Task data>
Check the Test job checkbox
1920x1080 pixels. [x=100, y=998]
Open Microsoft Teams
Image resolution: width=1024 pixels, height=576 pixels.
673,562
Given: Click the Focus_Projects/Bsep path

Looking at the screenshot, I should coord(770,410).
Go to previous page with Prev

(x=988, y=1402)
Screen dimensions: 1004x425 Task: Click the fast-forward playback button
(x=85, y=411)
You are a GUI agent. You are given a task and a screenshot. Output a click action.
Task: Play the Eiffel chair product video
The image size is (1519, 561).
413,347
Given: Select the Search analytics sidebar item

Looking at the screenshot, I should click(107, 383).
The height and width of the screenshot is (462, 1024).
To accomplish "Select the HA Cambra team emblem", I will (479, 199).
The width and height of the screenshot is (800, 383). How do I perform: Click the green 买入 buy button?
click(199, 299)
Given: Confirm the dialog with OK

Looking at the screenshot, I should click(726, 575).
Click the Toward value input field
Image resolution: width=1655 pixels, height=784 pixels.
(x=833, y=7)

What to work on>
Can you repeat, word for word, everything from the line containing "You are a GUI" down to the line containing "will (479, 199).", with both of those lines included?

Problem solution>
You are a GUI agent. You are given a task and a screenshot. Output a click action.
Task: Play the Eiffel chair product video
The image size is (1519, 561).
413,347
Given: Select the Search analytics sidebar item

Looking at the screenshot, I should click(107, 383).
The height and width of the screenshot is (462, 1024).
To accomplish "Select the HA Cambra team emblem", I will (479, 199).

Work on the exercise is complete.